I don't understand how to set up NUMA correctly

vasiliinorris · May 13, 2023, 10:15am

I have ordered a Supermicro X9DRi-LN4F+ with 2 CPUs and 512 GB 14900 LRDIMM with a plan to put there a pair of A4000 GPUs.

I want to plot with 2 GPUs in parallel, because I’ve ordered too much storage and my current setup (256 GB + a single A4000) doesn’t plot fast enough (160-180 secs per C7 plot - around 500 plots per day, but I need twice/thrice more) and I want to speed things up because my current motherboard, Supermicro X9DRE-TF+, has two x16 slots that are both linked to the same CPU.

IIRC, for NUMA parallel plotting to work correctly, in my case the first GPU should be inserted to the x16 slot that is connected to the CPU0, and the second GPU should go to a slot that is connected to the CPU1.

Also I need to make sure that I put equal amount of RAM to the corresponding slots so that each CPU gets 256GB RAM each.

Am I right? Or are my thoughts incorrect somewhere? If so, what shall I change?

And how do I start parallel plotting correctly? There’s little written on MadMax’s Github about it.

Whatshisname · May 13, 2023, 3:41pm

As for the physical setup, both Gen 3 x16 slots are linked to the same CPU… this is not optimal for using both nodes of your numa setup since CPU2 will need to reach across to the x16 slot. If you do go this route, yes, 256 GB RAM on each CPU and the commands in Linux would be the first examples listed here:

A better option may be, if you can setup all 512 GB on the first CPU, remove the second CPU. In this case, it may help to have the best CPU that board can take since it’s v2 and it’ll be traffic cop for both GPUs as well as handling the 10Gb network if moving final plots to other machines. This setup would forgo any need for the numa commands, you would just need to add -g 0 and -g 1 for the respective GPUs to your command line options.

vasiliinorris · May 13, 2023, 6:39pm

Unfortunately, with my current motherboard it is not possible to do so, because both X16 are on CPU1, but SSB is on the CPU0.
If I remove CPU0, the motherboard will not work.
If I remove CPU1, the x16 slots won’t work.

That’s why I’ve ordered a different motherboard (X9DRi-LN4F+) which has x16 ports on both CPUs, and I was asking about that one and not about my current one.

Whatshisname · May 13, 2023, 7:31pm

I see, I misread and looked up the wrong mobo.
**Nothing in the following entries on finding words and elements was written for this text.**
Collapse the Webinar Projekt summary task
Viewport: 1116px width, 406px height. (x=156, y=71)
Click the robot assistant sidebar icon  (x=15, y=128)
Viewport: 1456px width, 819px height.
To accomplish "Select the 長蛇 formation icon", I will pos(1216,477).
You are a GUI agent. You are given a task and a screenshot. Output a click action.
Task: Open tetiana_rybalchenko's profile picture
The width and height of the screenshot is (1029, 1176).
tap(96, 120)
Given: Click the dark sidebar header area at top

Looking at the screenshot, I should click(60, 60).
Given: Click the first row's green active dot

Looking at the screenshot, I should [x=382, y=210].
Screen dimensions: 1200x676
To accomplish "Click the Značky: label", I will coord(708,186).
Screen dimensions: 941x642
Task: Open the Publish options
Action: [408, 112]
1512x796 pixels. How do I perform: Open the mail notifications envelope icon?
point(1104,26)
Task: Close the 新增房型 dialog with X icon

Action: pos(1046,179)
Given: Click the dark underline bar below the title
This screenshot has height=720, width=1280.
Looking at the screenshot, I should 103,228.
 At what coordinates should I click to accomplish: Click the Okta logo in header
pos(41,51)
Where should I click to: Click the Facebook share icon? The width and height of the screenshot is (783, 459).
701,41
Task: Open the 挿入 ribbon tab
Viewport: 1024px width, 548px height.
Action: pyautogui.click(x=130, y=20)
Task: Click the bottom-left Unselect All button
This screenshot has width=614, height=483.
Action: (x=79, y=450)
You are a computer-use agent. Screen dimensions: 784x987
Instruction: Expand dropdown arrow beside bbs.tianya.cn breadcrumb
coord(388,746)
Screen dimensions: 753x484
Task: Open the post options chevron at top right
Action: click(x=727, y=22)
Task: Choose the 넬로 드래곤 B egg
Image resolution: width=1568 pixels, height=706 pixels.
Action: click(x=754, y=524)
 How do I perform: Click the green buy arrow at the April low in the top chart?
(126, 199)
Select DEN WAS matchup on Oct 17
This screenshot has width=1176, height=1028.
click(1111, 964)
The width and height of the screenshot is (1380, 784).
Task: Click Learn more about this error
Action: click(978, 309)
With your new mobo, you are correct with the following statements:

Other than that, make sure to set any bios options that may be present as mentioned in the MadMax page like: (disable memory channel interleave for NUMA) .

The specs I’m seeing don’t mention LRDIMM modules and they may work fine, (I really don’t know) but if you have issues getting it to post, that would be the first thing I would look at testing with non LR modules.

vasiliinorris · May 13, 2023, 7:38pm

Thank you for your help!

As to the LRDIMM, the manual says: “Integrated memory controller supports up to 1.5 TB of Load Reduced (LRDIMM)…”

So, I think I will be fine with that type of RAM.

hajes29a · May 19, 2023, 8:44pm

I have similar MB…both PCIe 16x slots linked to CPU2. You won’t be able to use two GPUs…just one GPU can hog PCIe 3.0 bandwidth. You will slow down the whole process.

If I use NUMA pinning, I get slower plots.